Can I do a Shopify SEO audit myself?

Partially. Tools like Google Search Console, PageSpeed Insights, and Screaming Frog (free up to 500 URLs) cover the basics. What is hard to do alone is prioritisation: deciding which of the 60 issues you find actually matter for your store this quarter. The platform-specific issues outlined in our Shopify SEO problems article are also easy to miss without familiarity with the platform's quirks.

Is a free SEO audit ever worth it?

Free audits fall into two categories. Automated tool scans (SEOptimer, PageSpeed Insights, free Screaming Frog) are genuinely useful for diagnosing surface-level technical issues. Free audits offered by agencies are usually sales conversations with a checklist attached: useful if you want to evaluate the agency, less useful as a standalone deliverable. Both have a place; neither replaces a paid audit when you are trying to understand a serious traffic or revenue problem.

Should the audit price include implementation?

Bundle vs unbundled is a strategic choice. A bundled audit (where implementation is included or assumed) usually has a lower headline price but commits you to ongoing work with that provider. A standalone audit is more transparent: you pay for the analysis, then decide independently whether to implement in-house, with the same provider, or with someone else. For most SME stores, a standalone audit with optional implementation is the cleaner arrangement.

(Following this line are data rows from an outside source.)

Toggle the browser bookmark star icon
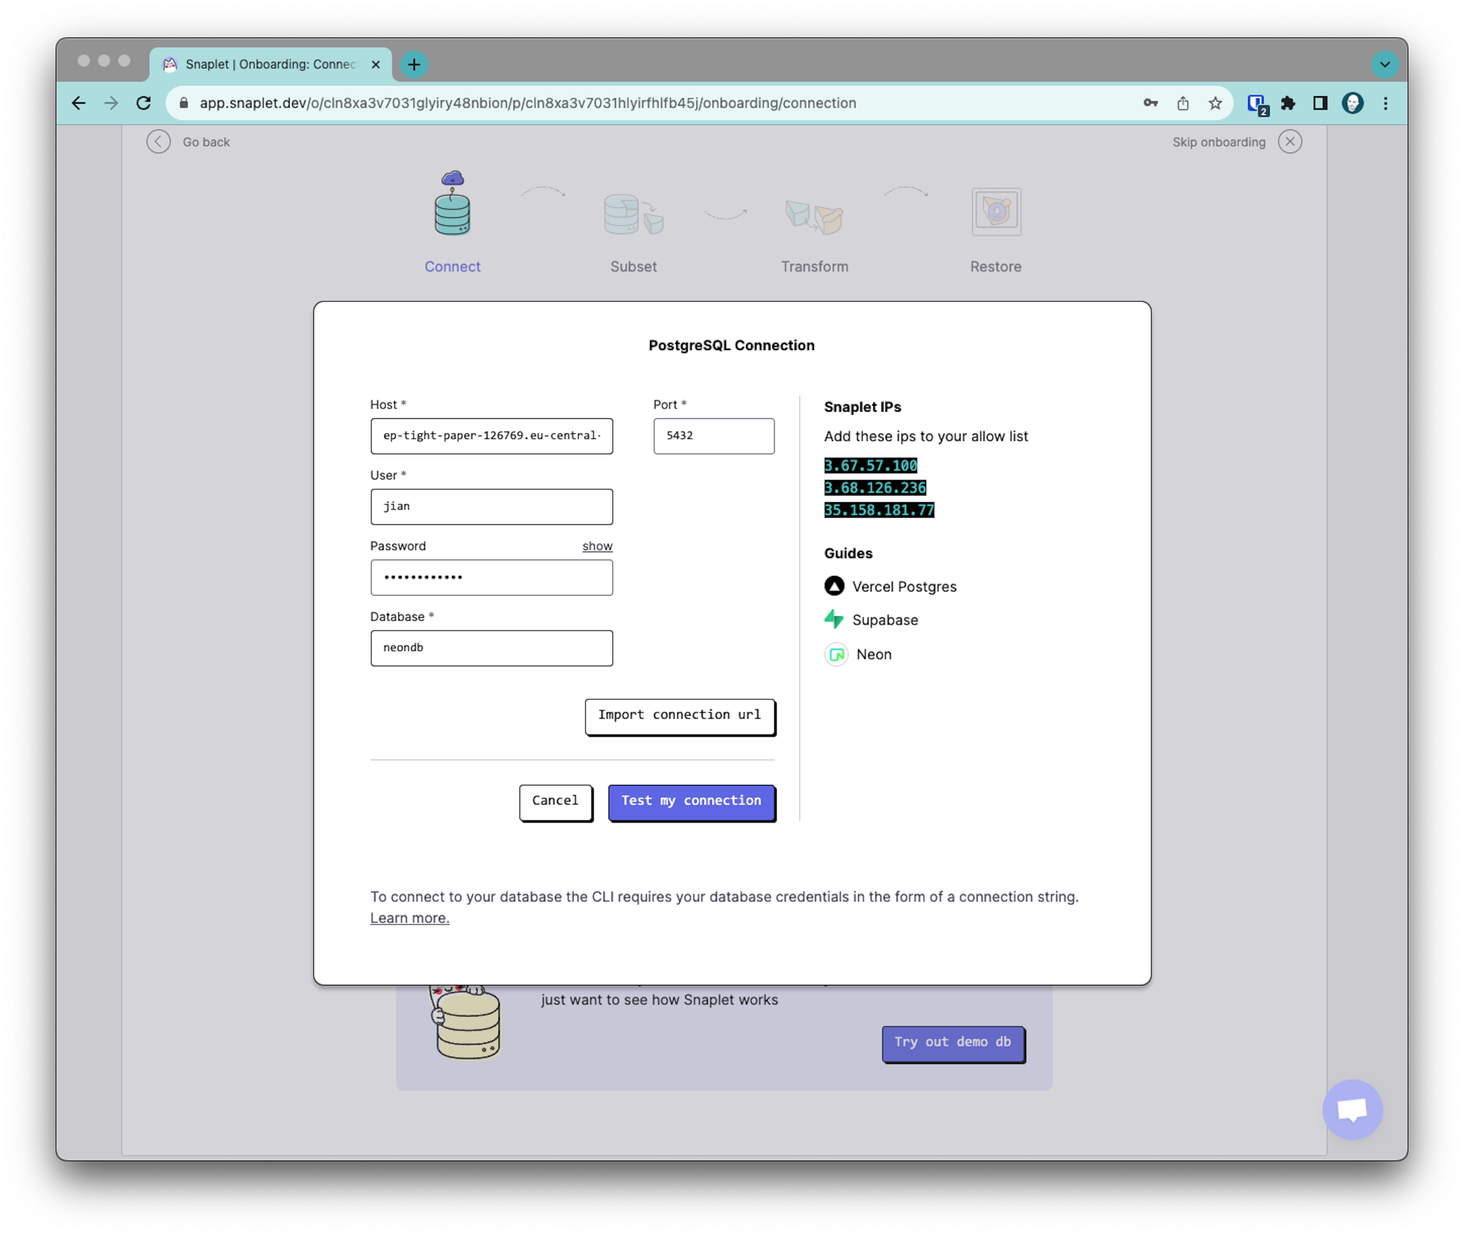This screenshot has height=1235, width=1464. (1215, 103)
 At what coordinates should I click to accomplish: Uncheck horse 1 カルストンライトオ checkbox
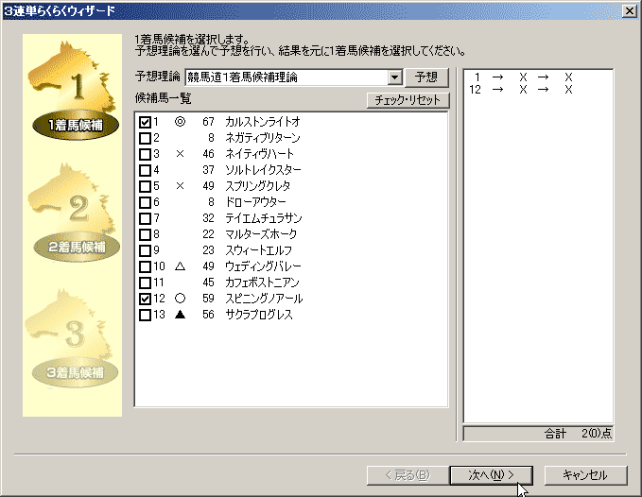click(x=145, y=122)
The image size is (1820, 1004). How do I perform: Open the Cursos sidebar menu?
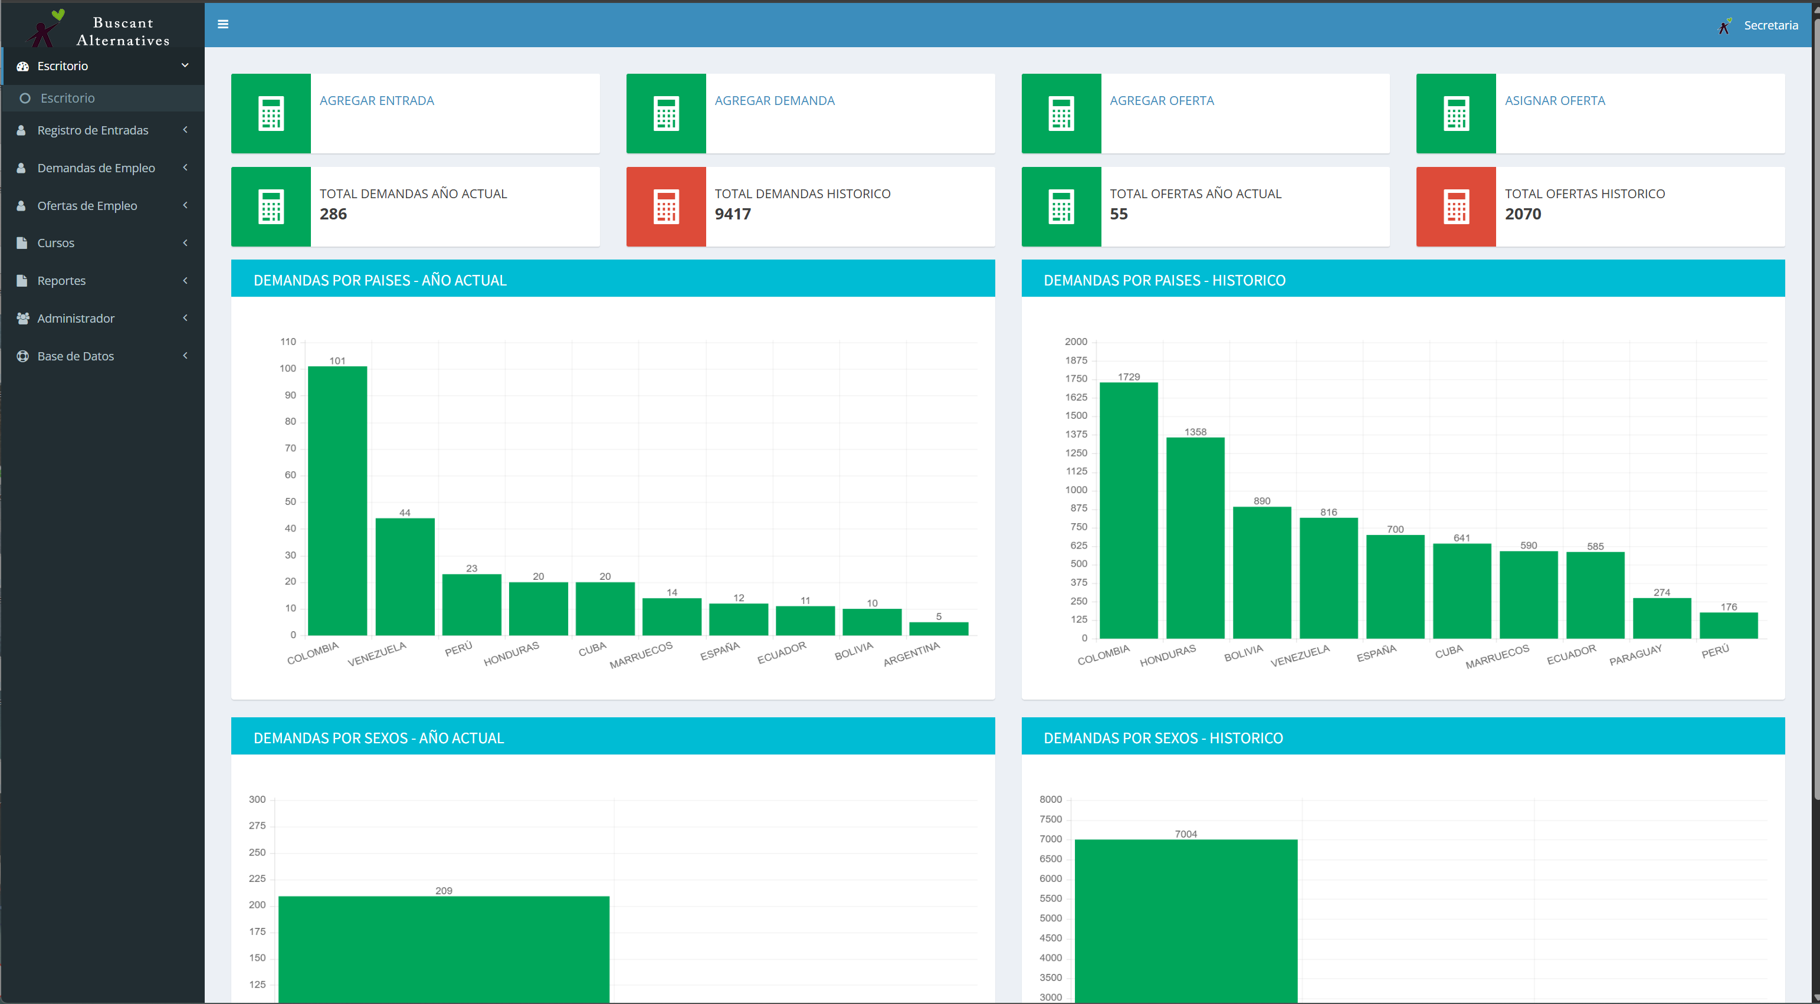tap(103, 243)
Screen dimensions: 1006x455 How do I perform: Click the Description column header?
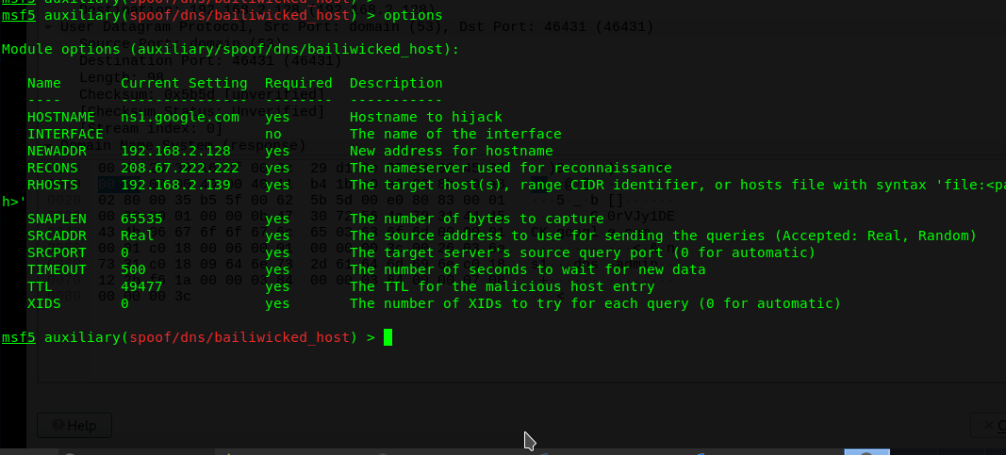click(x=396, y=83)
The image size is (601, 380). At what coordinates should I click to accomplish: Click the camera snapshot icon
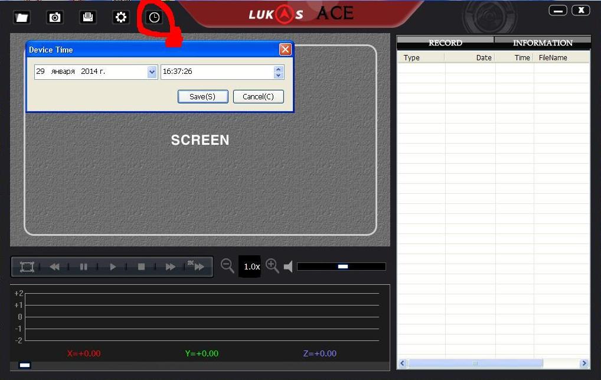point(55,17)
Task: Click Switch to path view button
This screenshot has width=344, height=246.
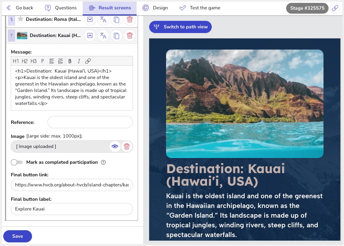Action: (180, 27)
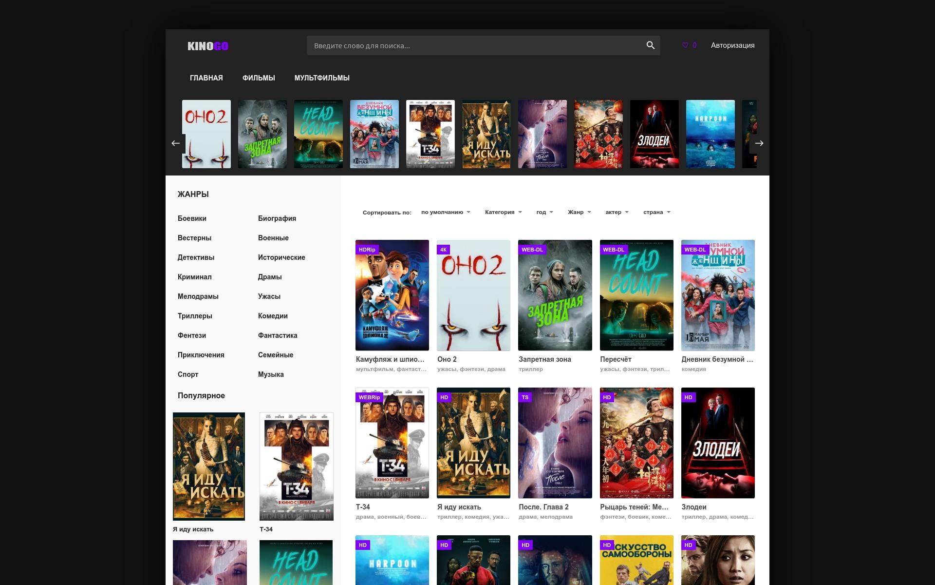Viewport: 935px width, 585px height.
Task: Open the Категория filter dropdown
Action: click(504, 212)
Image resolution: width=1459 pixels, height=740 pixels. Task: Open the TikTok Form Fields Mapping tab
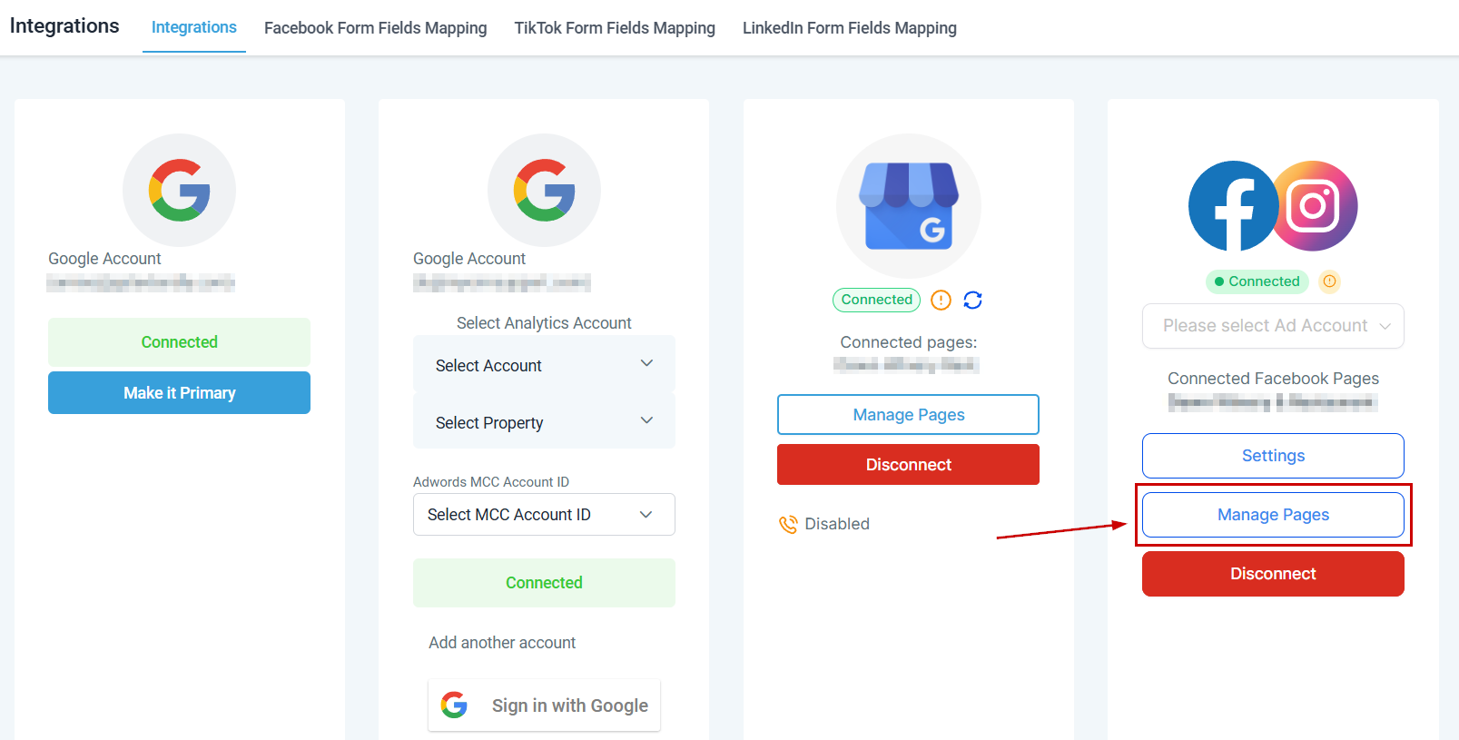[615, 28]
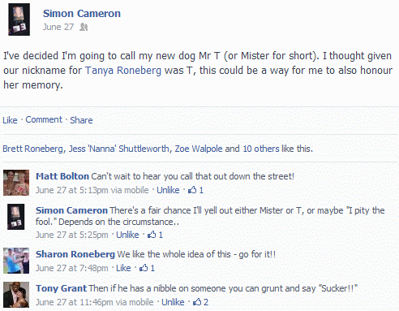
Task: Open Sharon Roneberg's comment avatar
Action: tap(16, 261)
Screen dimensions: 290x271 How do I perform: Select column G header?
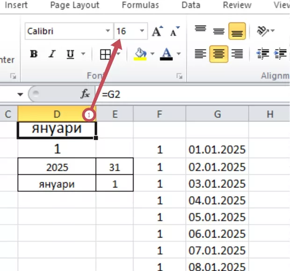217,114
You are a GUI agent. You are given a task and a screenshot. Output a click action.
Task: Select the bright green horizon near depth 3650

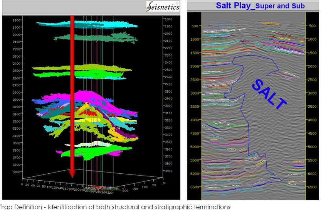pyautogui.click(x=96, y=152)
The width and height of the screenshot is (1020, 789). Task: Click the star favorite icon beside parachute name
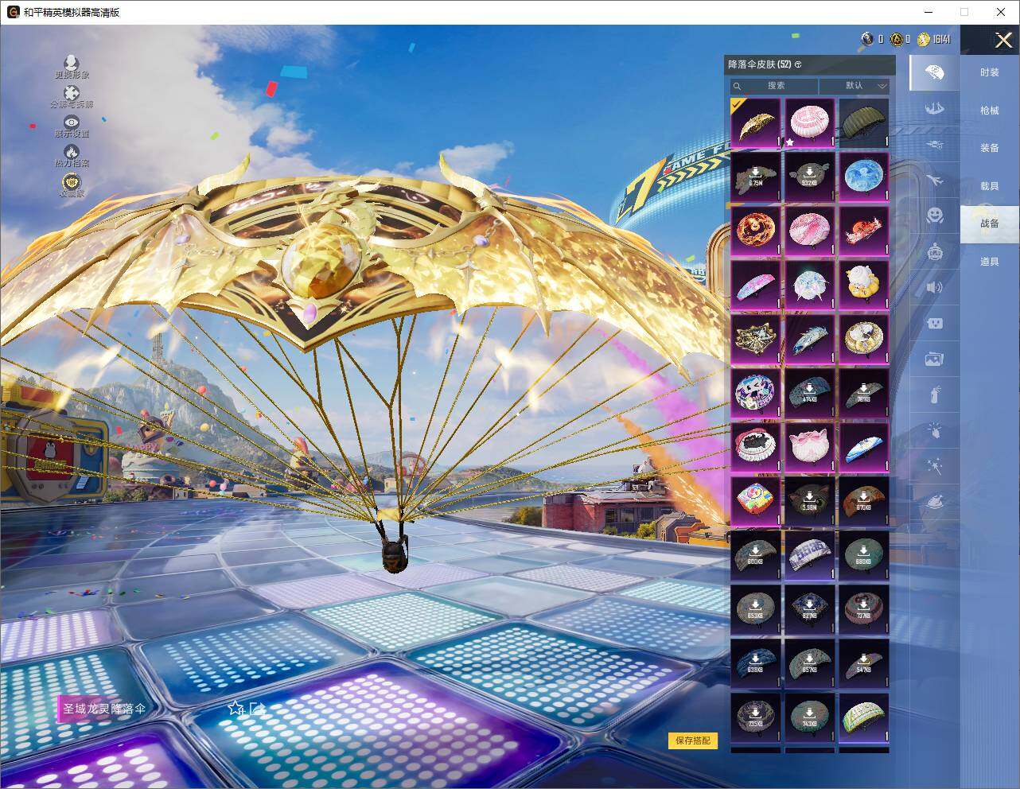click(235, 708)
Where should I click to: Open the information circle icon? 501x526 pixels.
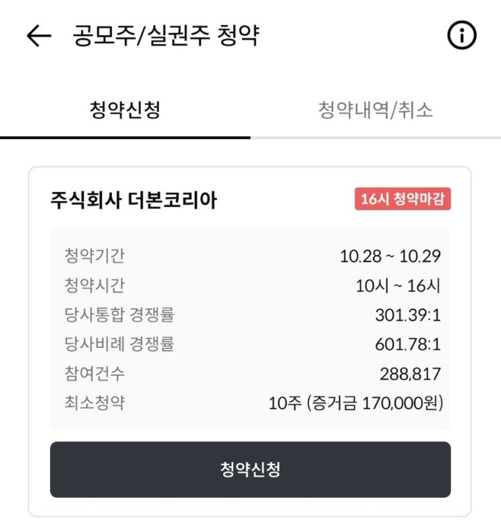(x=462, y=36)
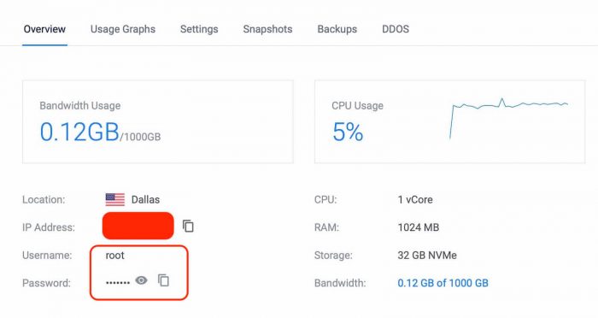Click the Dallas location text
598x318 pixels.
[145, 200]
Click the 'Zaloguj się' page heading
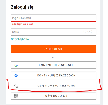 pos(22,7)
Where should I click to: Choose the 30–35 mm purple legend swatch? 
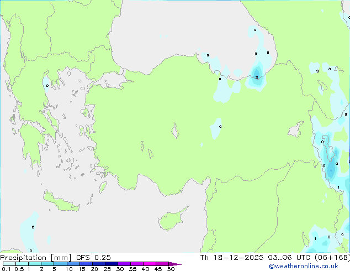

The right audit for your store is the one you will actually act on. For most SME e-commerce stores, that is a focused $300-$1,500 audit with a clear, ranked action plan, not a $5,000 deck that ends up in a folder. If your search traffic is flat and you are not sure why, an e-commerce SEO audit at the right tier is the cheapest way to find out, and our team can also handle the implementation if the answer is "fix these ten things."